Being Wrong: Adventures in the Margin of Error
Kathryn Schulz (2010, Harper Collins)
To err is human; it’s also distressing, discouraging, and sometimes downright humiliating. None of us is perfect, just as none of us is immortal. Kathryn Schulz’s book is onto this right from the beginning: “As with dying, we recognize erring as something that happens to everyone, without feeling that it is either plausible or desirable that it will happen to us. Accordingly, when mistakes happen anyway, we typically respond as if they hadn’t, or as if they shouldn’t have: we deny them, wax defensive about them, ignore them, downplay them, or blame them on somebody else.” All true, all familiar; we are, personally and as a society, terrible at simply acknowledging error.
So here’s a whole book about what Schulz calls ‘wrongology,’ treating error both as an idea and as an experience. Philosophers have thought about error for pretty much as long as there have been philosophers. Thomas Aquinas adhered to the pessimistic view, that error was a terrible defect, because people had a natural faculty for truth. William James was more accepting, says Schulz: “[I]f you believe that truth is not necessarily fixed or knowable, and that the human mind, while a dazzling entity in its own right (in fact, because it is a dazzling entity in its own right), is not reality’s looking glass–if you believe all of that, as James did, then error is both explicable and acceptable.”
Both of those views have their appeal, and they remain in tension. It seems a worthy pursuit to narrow the distance between ourselves and truth, or perfection. That would seem to entail trying to eliminate errors; but “to believe we can eradicate error, we must also believe that we can consistently distinguish between it and the truth–a faith squarely at odds with remembering that we ourselves could be wrong. Thus the catch-22 of wrongology: in order to get rid of error, we would already need to be infallible.” Or else, inevitably, we’d commit new errors in the process.

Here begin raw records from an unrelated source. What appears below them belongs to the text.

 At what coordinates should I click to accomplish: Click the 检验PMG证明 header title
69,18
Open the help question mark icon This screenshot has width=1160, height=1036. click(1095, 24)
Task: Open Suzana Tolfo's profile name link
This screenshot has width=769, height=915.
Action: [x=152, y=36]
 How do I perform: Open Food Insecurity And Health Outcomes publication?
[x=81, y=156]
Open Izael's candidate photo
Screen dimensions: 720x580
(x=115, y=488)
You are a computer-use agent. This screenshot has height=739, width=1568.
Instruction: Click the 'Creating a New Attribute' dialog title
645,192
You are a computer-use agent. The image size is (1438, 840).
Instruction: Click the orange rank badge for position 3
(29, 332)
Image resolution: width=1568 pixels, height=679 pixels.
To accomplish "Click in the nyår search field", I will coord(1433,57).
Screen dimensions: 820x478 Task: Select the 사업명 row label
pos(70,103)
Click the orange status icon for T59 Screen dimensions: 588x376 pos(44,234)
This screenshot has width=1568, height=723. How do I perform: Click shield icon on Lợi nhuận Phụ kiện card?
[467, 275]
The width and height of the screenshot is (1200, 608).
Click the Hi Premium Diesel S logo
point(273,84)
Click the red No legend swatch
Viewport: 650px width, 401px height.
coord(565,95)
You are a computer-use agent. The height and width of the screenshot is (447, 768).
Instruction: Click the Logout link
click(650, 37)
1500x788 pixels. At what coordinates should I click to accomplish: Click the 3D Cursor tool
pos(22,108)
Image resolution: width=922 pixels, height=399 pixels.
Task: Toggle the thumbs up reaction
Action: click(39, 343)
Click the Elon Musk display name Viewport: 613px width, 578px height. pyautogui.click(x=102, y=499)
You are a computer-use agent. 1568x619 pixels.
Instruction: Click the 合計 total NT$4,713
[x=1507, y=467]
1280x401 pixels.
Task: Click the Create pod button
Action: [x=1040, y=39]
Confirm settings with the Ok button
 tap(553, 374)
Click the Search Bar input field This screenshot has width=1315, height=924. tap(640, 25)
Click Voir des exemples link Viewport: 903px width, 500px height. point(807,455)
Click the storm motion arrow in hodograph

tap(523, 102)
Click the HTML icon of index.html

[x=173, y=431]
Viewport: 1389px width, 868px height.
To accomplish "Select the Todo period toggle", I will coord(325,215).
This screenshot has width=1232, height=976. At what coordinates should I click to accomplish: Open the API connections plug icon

Modern science, since the seventeenth century or so, has turned that likelihood into a tool for truth-seeking. “These thinkers [Michel de Montaigne and René Descartes] weren’t nihilists, nor even skeptics. They believed in truth, and they wanted to discover it. But they were chastened by the still-palpable possibility of drastic error, and they understood that, from a sufficiently distant vantage point, even their most cherished convictions might come to look like mistakes.” The scientific method, the practice of devising testable hypotheses and testing them, has brought the search for truth a very long way.
Soon enough, Schulz comes down from these dizzy conceptual heights. She tells stories from all over the map, about people who have made life-changing mistakes; or rather, had their lives changed by understanding themselves to have been mistaken. (‘I was wrong’ is a common enough sentence; ‘I am wrong’ is almost unheard of.) Some cases are rare, like the Klansman who recognized that his perceived adversary had all the same problems he had; others are as ordinary as a divorce lawyer’s waiting room.
This is really my kind of book: abstract, extensive, and wise. How about this: “When Socrates taught his students, he didn’t try to stuff them full of knowledge. Instead, he sought to fill them with aporia: with a sense of doubt, perplexity and awe in the face of the complexity and contradictions of the world. If we are unable to embrace our fallibility, we lose out on that kind of doubt.” Allow me to wish you a life of doubt, perplexity and awe.